The team of scientists, led by Universidad de Sevilla biologists Pedro Gómez-Gálvez and Pablo Vicente-Munuera, stumbled upon the scutoid while investigating the epithelial cells, which line the outer surface of our skin and inner surfaces of most internal organs. More specifically, they were trying to determine how the tissue that protects our bodies from harmful microbes remain so tightly packed despite being subjected to the twists and turns as organs grow, or as we move our limbs. Previous research had indicated that the epithelial cells accomplished the task by aligning themselves in a bottle or column shape.
However, when the researchers tried to simulate the shape using computer modeling and imaging techniques they found the cells take on a much more complex form – one they could not classify among the ranks of those that already existed. “When we found the shape, we said, let’s talk to the mathematicians – for sure they know the name of this,” Javier Buceta, a systems biologist and co-author of the study, said. “But they couldn't give us a name, because it didn't have a name. We had to find one!”
After some deliberation, the scientists, who think the shape resembles the scutellum, a part of an insect’s thorax, decided to call it scutoid (pronounced SCOO-Toid). While naming it was easy enough, they now had to confirm the computer-generated shape existed in nature. With the help of microscopy and computer imaging, they were able to confirm that the epithelial cells of fruit flies and zebrafish were indeed scutoid-shaped.
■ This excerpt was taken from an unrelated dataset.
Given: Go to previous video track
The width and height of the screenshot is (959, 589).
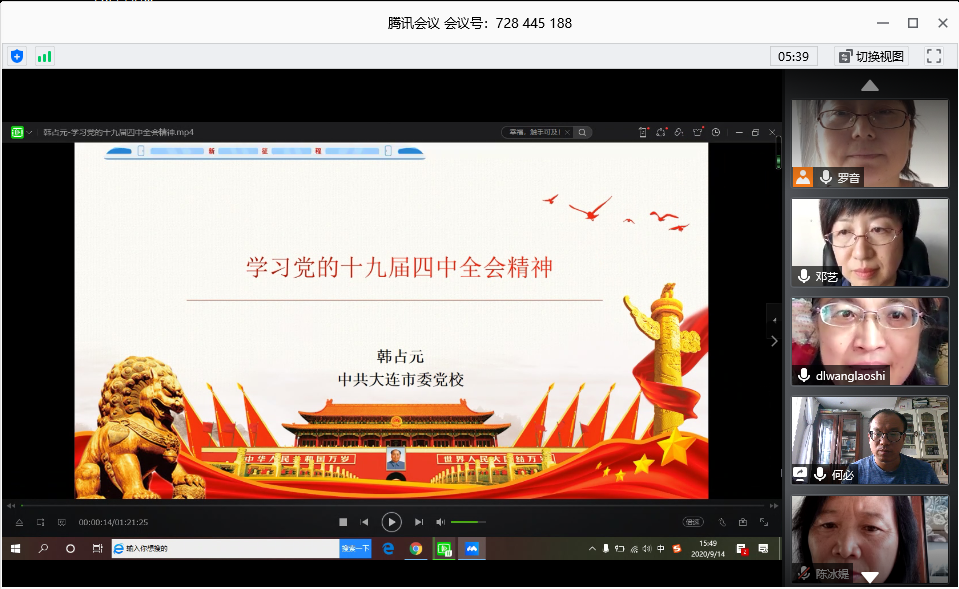Looking at the screenshot, I should 365,522.
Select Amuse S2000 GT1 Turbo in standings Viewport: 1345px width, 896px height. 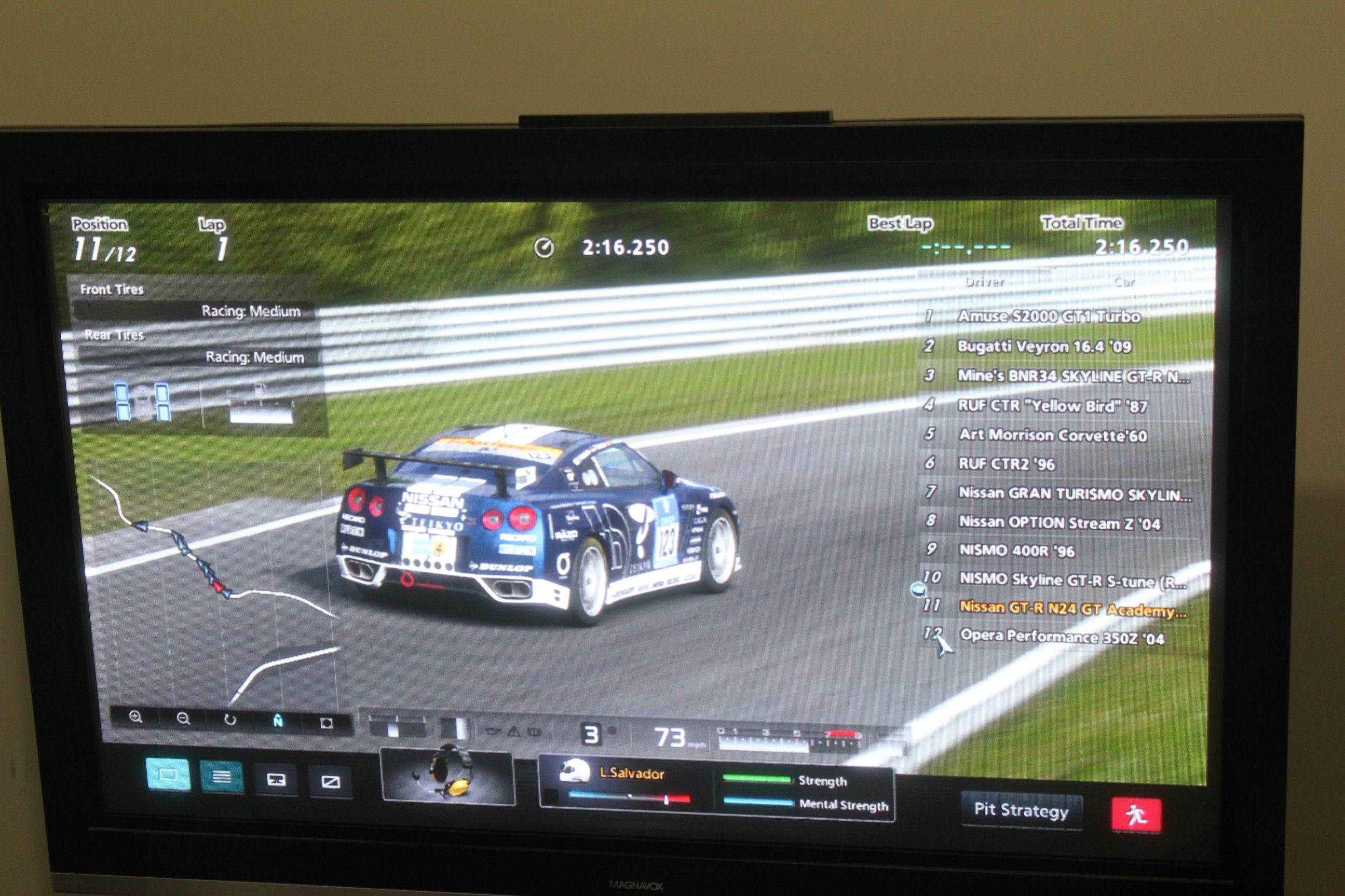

So what exactly is a scutoid? In their study, published in the journal Nature Communications on July 27, 2018 the scientists describe it “as a shape that has two ends, both of which it could stand on and looks vaguely like a prism, but with six sides on one end, five on the other, and a strange triangular face on one of the long edges of the prism.” Confused? You are not the only one. University of Seville biologist and study co-author Luis Escudero also had a hard time describing the new shape. It was only after he modeled it in Play-Doh for his daughter that it became clear.
The classification as a “new shape” has caused a few experts to argue that the scutoid has been around all this time and hence should not be called “new.” Matthew Gursky, a professor of mathematics at the University of Notre Dame, states, “To me, it makes no sense to say that something is ‘new’ if you just happened to be the first person to describe it. I realize that by that argument there are no new species (barring those that evolve into distinct, previously nonexistent species)—there are only newly discovered species. To that I say: yes. I think that finding out about a frog that you didn’t know about before doesn’t make it new—it just makes it new to you.”
Regardless of how it is classified, the scutoid, which plays a vital role as a building block of multicellular organisms, may prove useful to scientists trying to grow artificial organs and tissues. Buceta says, "For example, if you are looking to grow artificial organs, this discovery could help you build a scaffold to encourage this kind of cell packing, accurately mimicking nature's way to efficiently develop tissues." Useful as it may be, we sure hope this crazy-looking, hard-to-define shape does not get added to geometry textbooks and make the already difficult subject even more so!